A fresh start from a corrupt past
A fresh start from a corrupt past
This is the second of two articles on dealing with corruption
by Bertrand de Speville, Consultants Project Director at the
Jakarta-based Project for the establishment of an anti-corruption
body for Indonesia. He is a former commissioner of the Hong Kong
Independent Commission Against Corruption.
JAKARTA (JP): The earlier article set out the reasons why
dealing with corruption of the past affects the chances of
success of a national initiative against corruption and listed
the policy options available.
The options are now considered in turn.
1. Drawing a line under the past: Making a fresh start by
declaring that matters occurring before a certain date will not
be investigated requires a legal provision to that effect.
The date it takes effect should be when the new law comes into
force or when the authority becomes operational if the moral and
pragmatic justifications referred to earlier are to apply.
If conduct occurring before a certain date is not to be
investigated, should the anti-corruption authority nevertheless
be allowed to investigate a matter so serious that it cannot be
overlooked, regardless of when it occurred?

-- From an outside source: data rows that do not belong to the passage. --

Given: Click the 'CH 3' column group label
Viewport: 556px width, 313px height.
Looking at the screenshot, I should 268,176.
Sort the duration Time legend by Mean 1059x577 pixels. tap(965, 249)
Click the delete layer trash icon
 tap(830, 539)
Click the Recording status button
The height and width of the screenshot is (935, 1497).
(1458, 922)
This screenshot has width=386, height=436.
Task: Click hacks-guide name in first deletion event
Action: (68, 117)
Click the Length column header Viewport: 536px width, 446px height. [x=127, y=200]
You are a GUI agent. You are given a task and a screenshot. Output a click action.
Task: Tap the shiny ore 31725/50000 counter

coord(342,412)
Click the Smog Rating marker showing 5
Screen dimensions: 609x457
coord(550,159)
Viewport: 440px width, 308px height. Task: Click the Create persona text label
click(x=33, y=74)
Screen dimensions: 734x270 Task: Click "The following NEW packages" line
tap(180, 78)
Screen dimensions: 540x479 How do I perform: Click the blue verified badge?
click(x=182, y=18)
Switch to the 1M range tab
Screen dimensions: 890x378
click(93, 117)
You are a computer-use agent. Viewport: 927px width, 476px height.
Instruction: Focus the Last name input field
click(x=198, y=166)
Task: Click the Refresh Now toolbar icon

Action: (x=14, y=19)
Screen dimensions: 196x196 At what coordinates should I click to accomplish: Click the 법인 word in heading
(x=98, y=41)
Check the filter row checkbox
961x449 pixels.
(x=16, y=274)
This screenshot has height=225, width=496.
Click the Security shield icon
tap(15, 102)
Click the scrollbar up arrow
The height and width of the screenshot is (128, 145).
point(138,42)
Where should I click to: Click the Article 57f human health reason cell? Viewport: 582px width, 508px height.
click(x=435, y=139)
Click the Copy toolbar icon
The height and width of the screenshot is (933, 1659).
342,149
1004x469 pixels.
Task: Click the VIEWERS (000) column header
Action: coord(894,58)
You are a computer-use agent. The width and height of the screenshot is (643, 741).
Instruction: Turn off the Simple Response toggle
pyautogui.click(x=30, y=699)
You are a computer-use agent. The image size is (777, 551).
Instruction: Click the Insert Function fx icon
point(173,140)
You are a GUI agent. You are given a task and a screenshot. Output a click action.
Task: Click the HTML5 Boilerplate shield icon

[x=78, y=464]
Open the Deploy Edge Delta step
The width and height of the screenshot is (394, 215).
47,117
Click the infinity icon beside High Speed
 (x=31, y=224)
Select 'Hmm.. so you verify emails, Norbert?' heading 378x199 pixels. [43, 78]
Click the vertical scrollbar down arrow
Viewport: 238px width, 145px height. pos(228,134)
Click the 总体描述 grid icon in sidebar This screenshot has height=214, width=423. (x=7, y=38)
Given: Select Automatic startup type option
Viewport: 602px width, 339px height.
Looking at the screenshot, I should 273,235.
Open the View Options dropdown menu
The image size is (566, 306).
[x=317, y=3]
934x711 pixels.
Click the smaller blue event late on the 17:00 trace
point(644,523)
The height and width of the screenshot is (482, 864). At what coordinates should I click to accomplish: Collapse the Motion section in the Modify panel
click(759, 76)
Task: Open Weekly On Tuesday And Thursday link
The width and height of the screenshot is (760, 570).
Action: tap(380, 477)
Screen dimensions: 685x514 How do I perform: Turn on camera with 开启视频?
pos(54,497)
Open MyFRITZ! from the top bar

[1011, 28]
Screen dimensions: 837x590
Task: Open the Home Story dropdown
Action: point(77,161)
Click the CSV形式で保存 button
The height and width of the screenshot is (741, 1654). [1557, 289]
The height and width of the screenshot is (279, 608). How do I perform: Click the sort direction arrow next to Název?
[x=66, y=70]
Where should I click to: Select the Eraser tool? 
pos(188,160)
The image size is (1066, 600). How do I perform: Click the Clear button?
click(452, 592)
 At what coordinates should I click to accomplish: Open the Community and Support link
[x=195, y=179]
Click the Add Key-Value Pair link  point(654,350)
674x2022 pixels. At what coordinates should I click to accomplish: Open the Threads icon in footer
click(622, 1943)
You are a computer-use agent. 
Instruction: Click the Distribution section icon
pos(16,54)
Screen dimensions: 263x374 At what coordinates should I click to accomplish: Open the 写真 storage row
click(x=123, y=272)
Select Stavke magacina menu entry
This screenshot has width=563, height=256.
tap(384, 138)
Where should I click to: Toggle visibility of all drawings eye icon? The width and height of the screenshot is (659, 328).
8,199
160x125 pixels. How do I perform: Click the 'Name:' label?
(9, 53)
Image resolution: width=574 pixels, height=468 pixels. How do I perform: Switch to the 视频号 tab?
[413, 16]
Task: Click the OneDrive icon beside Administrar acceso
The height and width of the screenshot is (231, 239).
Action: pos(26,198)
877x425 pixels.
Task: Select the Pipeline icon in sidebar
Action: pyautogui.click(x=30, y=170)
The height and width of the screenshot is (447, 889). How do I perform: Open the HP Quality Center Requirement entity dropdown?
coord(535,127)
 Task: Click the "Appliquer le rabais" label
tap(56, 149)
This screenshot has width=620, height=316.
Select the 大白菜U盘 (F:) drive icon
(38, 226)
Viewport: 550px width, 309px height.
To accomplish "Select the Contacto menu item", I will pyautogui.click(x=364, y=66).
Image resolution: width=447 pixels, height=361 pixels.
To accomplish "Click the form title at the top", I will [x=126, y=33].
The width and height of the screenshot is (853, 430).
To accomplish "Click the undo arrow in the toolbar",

Should certain extremely serious conduct be investigated no
matter when it took place? If so, how is it to be determined
whether the conduct is sufficiently serious? Presumably,
investigations already started would continue, or at any rate
those investigations where the suspect had been interviewed or
had fled the jurisdiction.
If there is to be such an exception to the amnesty, what would
be needed is a mechanism for deciding whether a matter that
occurred before the operative date is so serious that it must be
investigated.
This too is a delicate matter, but a few parameters can be
stated. First, the person or persons making the decision must
command public trust. Second, the decision must be made well away
from the anti-corruption authority itself.
The decision could be seen to have strong political overtones
from which the authority should be kept at a safe distance.
Third, the decision must be treated as final.
The mechanism for making that determination would have to be
such as to reassure the public that the decision was being
properly taken by people it could trust.
It could be a small committee of three prominent persons of
integrity. They could be selected perhaps from a group
comprising, for example, the head of the judiciary, the leader of
the legislature, the controller and auditor of public
expenditure, a religious leader and a leader from the private
sector or civil society.
The function of the committee would be to certify that an
alleged or suspected corruption offense was or was not
sufficiently serious to warrant action being taken under the
prevention of corruption law.
The allegation would be put before the committee by the head
of the anti-corruption authority where he felt that it might fall
within this exception to the amnesty. He would then act in
accordance with its decision - either investigate the matter or
close the file.
Such an exception allows very serious matters to be
investigated and helps to make the notion of amnesty a little
more palatable.
2. Public admission of corrupt conduct. A process of "truth and
reconciliation" would require a public admission in exchange for
immunity from prosecution. Anything less than immunity would be
unlikely to attract an admission.
There are difficulties with this option. While a truth and
reconciliation process has value in cases of human rights abuse,
the notion of reconciliation sits strangely in corruption cases
where there are usually no identifiable victims of the offense
with whom to be reconciled.
Furthermore, public forgiveness without restitution of the
proceeds of the corruption would probably be unacceptable to the
community. But it is equally improbable that the corrupt would be
prepared to surrender their gains.
They are more likely to believe that there will continue to be
minimal risk of being effectively investigated and prosecuted.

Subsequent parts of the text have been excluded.